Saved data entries
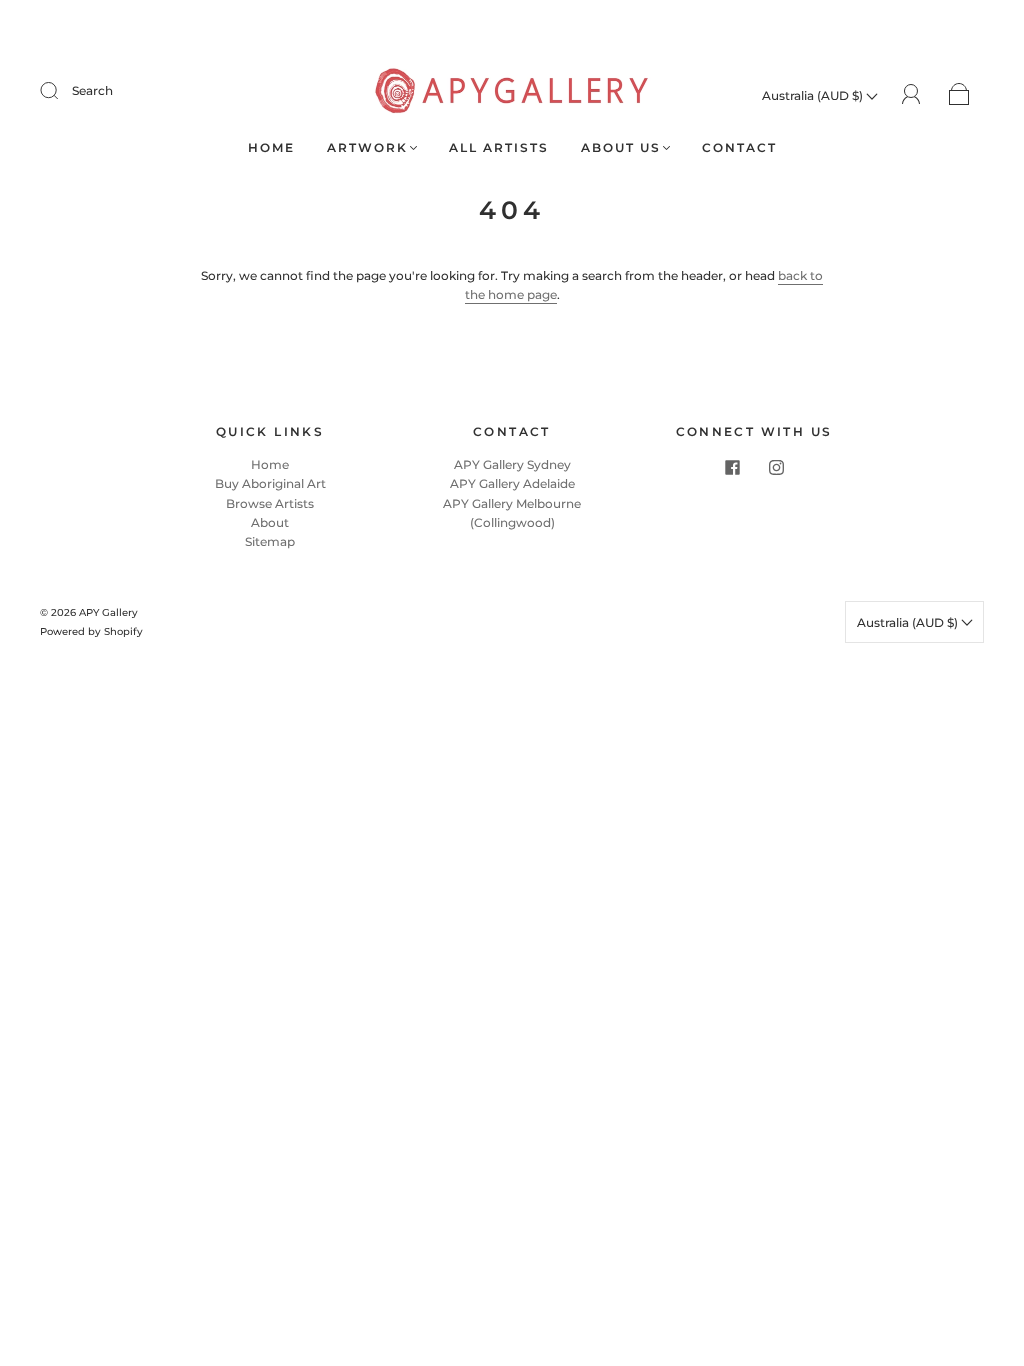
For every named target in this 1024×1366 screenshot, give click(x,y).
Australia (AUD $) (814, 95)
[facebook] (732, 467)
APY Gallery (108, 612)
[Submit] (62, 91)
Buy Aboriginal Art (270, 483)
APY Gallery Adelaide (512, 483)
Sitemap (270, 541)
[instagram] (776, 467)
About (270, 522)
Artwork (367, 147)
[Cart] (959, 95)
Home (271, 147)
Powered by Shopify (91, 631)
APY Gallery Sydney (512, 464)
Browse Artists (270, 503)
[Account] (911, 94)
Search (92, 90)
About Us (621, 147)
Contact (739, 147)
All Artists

WHAT YOU WILL DO ▸ An exact reproduction of every record above is required, with no pictures included.

THE COMPLETED TASK ▸
For every named target in this 1024×1366 screenshot, give click(x,y).
Australia (AUD $) (814, 95)
[facebook] (732, 467)
APY Gallery (108, 612)
[Submit] (62, 91)
Buy Aboriginal Art (270, 483)
APY Gallery Adelaide (512, 483)
Sitemap (270, 541)
[instagram] (776, 467)
About (270, 522)
Artwork (367, 147)
[Cart] (959, 95)
Home (271, 147)
Powered by Shopify (91, 631)
APY Gallery Sydney (512, 464)
Browse Artists (270, 503)
[Account] (911, 94)
Search (92, 90)
About Us (621, 147)
Contact (739, 147)
All Artists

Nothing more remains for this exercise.